Americans have now experienced the hazards of investing for a second time in 12 years, but unfortunately, they’ve rarely taken advantage of the protections that institutions enjoy. Investors saw as much as a third of their nest eggs disappear in 2008. This year, coronavirus has already taken a quarter of what many had accumulated.
Back in 2008, many individual investors and retirement plan participants dumped their investments only to find that, when the market came roaring back, they were not part of the rapid recovery. Instead, these investors did not reenter the market until prices had risen without them.
This habit of dumping investments in the face of a crisis and then missing the recovery is the main reason that individual investors do not earn as much as institutions. But holding on to investments in a crisis is not the only reason institutions do better. They also buy protection in the event that the market fails to recover!
The protection that institutions use is generally not offered to individuals or plan participants. No one—including most financial advisers—ever explains to them how this works or provides a simple way of obtaining it. But we’re about to show you how to do so.
How institutions protect their investments
The fund managers at institutions know that investment markets rise and fall, sometimes farther than other times. They also realize that over time the rising is more than the falling. The institutions also know that there are a large number of investors who make bets on the market activity.
Just like the football pool at the office or workshop, some people win their bets and others lose. Knowing all this, institutions place their bets on both sides. In that way, “Heads I win, tails you lose.” Not a bad way to do business, if you can do it. And yes, you can.
Protecting plan participants
The “bets” are known as options. Thousands of different options exist, some that bet on the markets to rise and others that bet on a decline. Some bet on specific stocks or commodities and others bet on the market as a whole.
For most individual investors, it is enough to buy protection against a decline, since their investments (as opposed to the options themselves) will reward them when the market rises. While individuals can buy protection against a decline in the value of their own investments, this is both difficult and unnecessary.
It is difficult because this would require a customized bet, and not all individuals have enough assets to justify the expense of a customized bet. It is unnecessary because they can buy less expensive generic bets, called index options, which pay off when the value of the market as a whole goes down.
The most widely used index options are options on movements of the S&P 500 Index. These come in two basic varieties, but individuals and plan participants need only consider the bet known as a “put,” which pays when the market declines.

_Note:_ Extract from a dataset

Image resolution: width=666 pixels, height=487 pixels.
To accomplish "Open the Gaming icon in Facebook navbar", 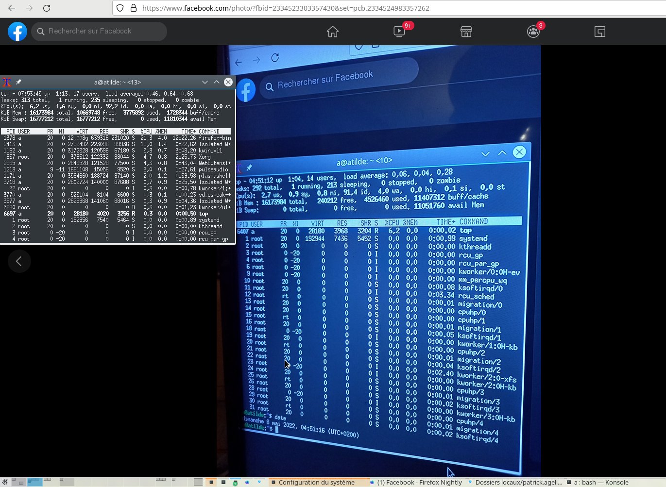I will coord(600,32).
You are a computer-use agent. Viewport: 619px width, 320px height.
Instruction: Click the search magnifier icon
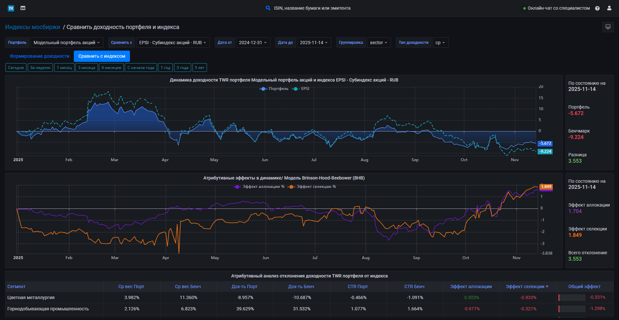click(268, 8)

You need to answer four key questions in order to protect yourself against market declines with an S&P 500 Index Put:
- Where does one buy an S&P 500 Index Put?
- How many of these Puts are needed?
- What is the cost?
- What are the risks?
Purchasing an S&P 500 Index Put
The S&P 500 Index Put is a security that can be purchased through most brokerage firms.
Index puts may be available to plan participants if their plan has a self-directed brokerage (SDBA) feature and they have a brokerage account that permits options. Outside of a plan, individuals can purchase puts through a discount brokerage account or, with their adviser’s help, through the adviser’s broker-dealer.
How much to buy?
Either way, an investor needs to buy sufficient puts to cover up to 100% of the potential losses on their investments. (As with any type of insurance, the potential loss depends on the value of the asset, the degree of coverage, and the duration of the coverage.) This coverage will be needed for as long as the market is expected to decline. Market recoveries usually occur within three months after an initial decline. To be covered all the time, investors can buy puts that expire and renew annually.
Each put has a strike price that represents the level of the bet that’s make. For cost-effective protection, use a strike price that is “at the money,” or close to the current price of the index. If the strike price is “out of the money,” or higher that the current price of the index, protection will cost more.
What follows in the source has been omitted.